Make it a point that after every 100-150 miles of riding, clean/degrease and then relube your chain. No matter how it looks, always clean it. There is gunk in your chain links that only comes off where it is most visible and exposed, and not in between the walls of the links themselves, so use a good nylon or light wire brush to clean and simple green, etc, to degrease your chain, let it dry completely, then use triflow or whatever you prefer to relube it. Needless to say, you should also do this to your chainrings, cassette cogs, and derailleur wheels, though the chain should be done most often.

I dunno too much about individual chain longetivity, but 1000+ miles on a well-maintained chain in year-round weather (I'm not talking dry Arizona, etc) is not unheard of.


----------



## alienator (Jun 11, 2004)

A person ought to get a lot more than 1000 miles out of a chain.


----------



## Kerry Irons (Feb 25, 2002)

*Varies widely*

Chain maintenance depends very heavily on your local riding conditions (dust, organic matter, wetness) and the lube you use, among many other variables. Many road bikers like ProLink or the homebrew equivalent. Assuming we're talking road riding, use the following technique for successful ProLink or homebrew lube (1 part motor oil to 3-4 parts odorless mineral spirits) application and use:

1 - wipe the chain, cogs, pulleys, and chainrings clean with a rag. 

2 - drip on lube while pedaling (forward is better) so that the chain just starts to drip lube.
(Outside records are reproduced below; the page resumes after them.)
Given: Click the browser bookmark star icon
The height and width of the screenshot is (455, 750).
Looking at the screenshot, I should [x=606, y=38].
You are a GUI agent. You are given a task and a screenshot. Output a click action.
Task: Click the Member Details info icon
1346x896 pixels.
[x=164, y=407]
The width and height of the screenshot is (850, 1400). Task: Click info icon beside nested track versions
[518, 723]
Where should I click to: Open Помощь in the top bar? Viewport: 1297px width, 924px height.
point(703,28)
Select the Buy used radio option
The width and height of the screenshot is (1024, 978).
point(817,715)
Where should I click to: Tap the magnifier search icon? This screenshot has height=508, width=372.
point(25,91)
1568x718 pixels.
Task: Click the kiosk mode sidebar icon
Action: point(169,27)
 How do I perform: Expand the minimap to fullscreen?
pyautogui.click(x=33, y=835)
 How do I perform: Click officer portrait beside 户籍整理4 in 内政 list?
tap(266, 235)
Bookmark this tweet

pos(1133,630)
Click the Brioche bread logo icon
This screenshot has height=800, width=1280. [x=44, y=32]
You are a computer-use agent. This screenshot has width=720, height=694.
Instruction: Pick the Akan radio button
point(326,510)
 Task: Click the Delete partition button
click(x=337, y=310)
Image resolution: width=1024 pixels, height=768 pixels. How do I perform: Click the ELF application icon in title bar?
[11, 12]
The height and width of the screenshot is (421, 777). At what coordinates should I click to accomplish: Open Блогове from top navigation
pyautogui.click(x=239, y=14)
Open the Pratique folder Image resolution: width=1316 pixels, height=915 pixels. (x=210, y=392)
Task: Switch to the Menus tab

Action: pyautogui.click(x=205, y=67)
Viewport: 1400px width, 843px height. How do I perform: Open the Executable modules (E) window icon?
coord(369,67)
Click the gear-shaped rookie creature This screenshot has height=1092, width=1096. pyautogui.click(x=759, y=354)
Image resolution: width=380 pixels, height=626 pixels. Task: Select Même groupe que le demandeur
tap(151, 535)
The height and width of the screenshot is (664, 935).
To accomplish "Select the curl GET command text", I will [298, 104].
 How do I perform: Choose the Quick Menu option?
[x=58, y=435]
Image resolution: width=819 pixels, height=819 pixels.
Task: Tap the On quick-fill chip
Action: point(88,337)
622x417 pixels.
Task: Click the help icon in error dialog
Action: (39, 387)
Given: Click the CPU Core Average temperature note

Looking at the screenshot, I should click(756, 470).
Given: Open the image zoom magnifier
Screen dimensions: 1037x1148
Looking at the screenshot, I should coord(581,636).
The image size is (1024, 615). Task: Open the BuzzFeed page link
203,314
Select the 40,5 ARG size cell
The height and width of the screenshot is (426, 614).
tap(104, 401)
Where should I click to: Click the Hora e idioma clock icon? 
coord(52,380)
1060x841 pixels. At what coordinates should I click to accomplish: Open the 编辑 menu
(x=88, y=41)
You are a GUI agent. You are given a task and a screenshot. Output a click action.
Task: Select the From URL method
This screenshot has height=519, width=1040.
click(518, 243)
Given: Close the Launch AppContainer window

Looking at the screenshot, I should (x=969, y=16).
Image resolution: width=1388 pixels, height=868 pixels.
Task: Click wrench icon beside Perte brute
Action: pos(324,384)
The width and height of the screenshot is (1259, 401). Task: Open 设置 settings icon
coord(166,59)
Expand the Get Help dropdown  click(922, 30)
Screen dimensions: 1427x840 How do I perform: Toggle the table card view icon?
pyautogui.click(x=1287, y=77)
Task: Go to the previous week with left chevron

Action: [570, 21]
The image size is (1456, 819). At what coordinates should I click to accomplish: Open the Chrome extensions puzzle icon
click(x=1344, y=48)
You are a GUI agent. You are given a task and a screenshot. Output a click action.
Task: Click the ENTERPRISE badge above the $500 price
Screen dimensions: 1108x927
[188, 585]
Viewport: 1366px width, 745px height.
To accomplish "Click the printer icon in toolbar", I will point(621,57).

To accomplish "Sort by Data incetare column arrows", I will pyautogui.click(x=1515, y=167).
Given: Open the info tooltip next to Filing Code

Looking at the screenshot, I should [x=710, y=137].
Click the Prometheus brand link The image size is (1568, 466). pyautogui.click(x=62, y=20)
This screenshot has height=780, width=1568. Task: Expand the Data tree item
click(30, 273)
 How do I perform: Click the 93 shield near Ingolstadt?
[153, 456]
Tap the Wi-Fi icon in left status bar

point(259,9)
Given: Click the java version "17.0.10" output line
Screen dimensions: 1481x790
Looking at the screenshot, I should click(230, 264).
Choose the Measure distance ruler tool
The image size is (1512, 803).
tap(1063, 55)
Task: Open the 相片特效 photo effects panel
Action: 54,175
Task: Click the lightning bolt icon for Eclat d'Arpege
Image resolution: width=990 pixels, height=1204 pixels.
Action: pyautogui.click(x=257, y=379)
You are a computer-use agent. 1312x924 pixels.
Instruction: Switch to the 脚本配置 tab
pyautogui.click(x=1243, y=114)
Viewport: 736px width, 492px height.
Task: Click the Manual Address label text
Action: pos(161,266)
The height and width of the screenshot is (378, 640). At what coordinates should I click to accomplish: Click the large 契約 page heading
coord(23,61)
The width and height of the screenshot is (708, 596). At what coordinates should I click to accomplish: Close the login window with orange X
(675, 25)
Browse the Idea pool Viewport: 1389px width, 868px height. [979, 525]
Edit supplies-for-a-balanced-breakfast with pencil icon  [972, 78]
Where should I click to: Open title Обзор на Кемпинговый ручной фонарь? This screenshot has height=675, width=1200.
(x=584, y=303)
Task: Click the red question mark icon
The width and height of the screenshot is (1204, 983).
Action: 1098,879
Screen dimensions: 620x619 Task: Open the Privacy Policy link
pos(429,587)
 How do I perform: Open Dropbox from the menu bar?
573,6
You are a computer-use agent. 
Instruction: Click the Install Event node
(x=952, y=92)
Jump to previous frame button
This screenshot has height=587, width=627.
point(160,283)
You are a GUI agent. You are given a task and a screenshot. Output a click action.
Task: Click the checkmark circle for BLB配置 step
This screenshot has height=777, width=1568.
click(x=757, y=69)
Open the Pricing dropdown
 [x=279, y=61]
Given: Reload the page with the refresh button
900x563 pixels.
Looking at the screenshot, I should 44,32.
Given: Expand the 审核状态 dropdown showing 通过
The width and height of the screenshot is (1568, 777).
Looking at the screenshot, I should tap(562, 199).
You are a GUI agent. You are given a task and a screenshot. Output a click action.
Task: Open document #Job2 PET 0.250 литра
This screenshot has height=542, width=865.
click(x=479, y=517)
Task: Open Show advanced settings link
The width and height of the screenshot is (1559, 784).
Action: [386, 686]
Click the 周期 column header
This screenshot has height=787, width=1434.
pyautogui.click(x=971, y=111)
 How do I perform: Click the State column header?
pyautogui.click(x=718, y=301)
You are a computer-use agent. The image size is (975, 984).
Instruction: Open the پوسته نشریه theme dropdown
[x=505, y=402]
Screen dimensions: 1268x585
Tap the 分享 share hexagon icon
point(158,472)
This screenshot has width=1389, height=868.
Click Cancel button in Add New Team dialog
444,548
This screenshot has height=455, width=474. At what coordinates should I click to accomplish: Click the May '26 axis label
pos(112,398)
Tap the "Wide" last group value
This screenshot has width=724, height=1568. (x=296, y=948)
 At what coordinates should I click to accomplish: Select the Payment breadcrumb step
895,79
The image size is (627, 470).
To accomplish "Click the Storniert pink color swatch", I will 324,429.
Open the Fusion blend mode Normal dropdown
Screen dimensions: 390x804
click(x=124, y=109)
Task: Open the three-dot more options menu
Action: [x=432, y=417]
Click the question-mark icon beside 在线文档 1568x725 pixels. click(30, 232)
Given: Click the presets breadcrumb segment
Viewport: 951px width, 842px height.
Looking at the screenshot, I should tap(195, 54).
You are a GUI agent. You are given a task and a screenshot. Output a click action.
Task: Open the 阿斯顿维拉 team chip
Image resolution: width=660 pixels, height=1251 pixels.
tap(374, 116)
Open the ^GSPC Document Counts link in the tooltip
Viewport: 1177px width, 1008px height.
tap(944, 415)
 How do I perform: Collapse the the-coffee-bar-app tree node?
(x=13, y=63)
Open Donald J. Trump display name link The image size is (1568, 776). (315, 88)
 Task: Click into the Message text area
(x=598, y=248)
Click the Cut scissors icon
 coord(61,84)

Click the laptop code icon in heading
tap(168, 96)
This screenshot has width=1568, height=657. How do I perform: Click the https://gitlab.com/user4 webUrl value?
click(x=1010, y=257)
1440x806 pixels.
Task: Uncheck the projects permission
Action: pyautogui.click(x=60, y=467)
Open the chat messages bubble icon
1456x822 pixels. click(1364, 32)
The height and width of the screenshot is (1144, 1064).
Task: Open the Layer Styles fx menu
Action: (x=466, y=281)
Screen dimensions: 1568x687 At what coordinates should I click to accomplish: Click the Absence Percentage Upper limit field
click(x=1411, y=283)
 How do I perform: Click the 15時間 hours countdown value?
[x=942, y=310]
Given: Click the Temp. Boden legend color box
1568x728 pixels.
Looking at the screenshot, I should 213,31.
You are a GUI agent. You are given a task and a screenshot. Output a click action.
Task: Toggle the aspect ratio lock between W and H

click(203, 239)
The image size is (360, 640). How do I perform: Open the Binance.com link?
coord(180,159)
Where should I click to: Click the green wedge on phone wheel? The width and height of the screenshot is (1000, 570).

Aim the lube between the side plates and between the bushings and the side plates. 

3 - run through all the gears several times, front and back. 

4 - wipe the chain, cogs, pulleys, and chainrings clean with a rag. 

5 - repeat steps 2-4 if the chain was really dirty 

If you do this every 300 miles or so (or when you get caught in the rain), you will not get any significant gunky buildup, and you won't have to clean the chain.

No lube is "perfect." A brite shiny chain that is clean to the touch but is well lubed and gives long mileage is still not possible. IMO, ProLink is the best compromise.


----------



## Koop (Oct 23, 2005)

SJBiker said:


> Make it a point that after every 100-150 miles of riding, clean/degrease and then relube your chain. No matter how it looks, always clean it. .


I agree, I clean/degrease my chain with a Park Cyclone tool every 120-150 miles. When I lived in the Pacific NW I would get 2,500 miles out of a chain. Now that I live in dry Arizona, who knows how long it will last!


----------



## BugMan (Feb 16, 2004)

*Not to start anything here, but...*

I recommend not using "on-the-bike" chain cleaners. They leave degreaser in the chain that will break down new lube applied afterwards - not a good thing. They also encourage using degreaser "on-the-bike" to clean the cassette, which can get into the hub - again, not a good thing.

If you're married to your lube, at least take the chain off the bike for cleaning (SRAM Masterlink or Wipperman Connex link make this super easy and eliminate concerns about breaking links). Likewise, take the cassette off the wheel before dousing/scrubbing it with degreaser. Personally, I'm with Kerry - Prolink or homebrew is the best compromise. It prevents much of the gunk buildup that requires degreaser in the first place, and one-step cleaning & lube couldn't be any easier. Do this regularly and you should get way more than 1,000 miles out of your chain.


----------



## Lifelover (Jul 8, 2004)

talentous said:


> How often should I clean/degrease my chain??


Every 4 to 5 miles


----------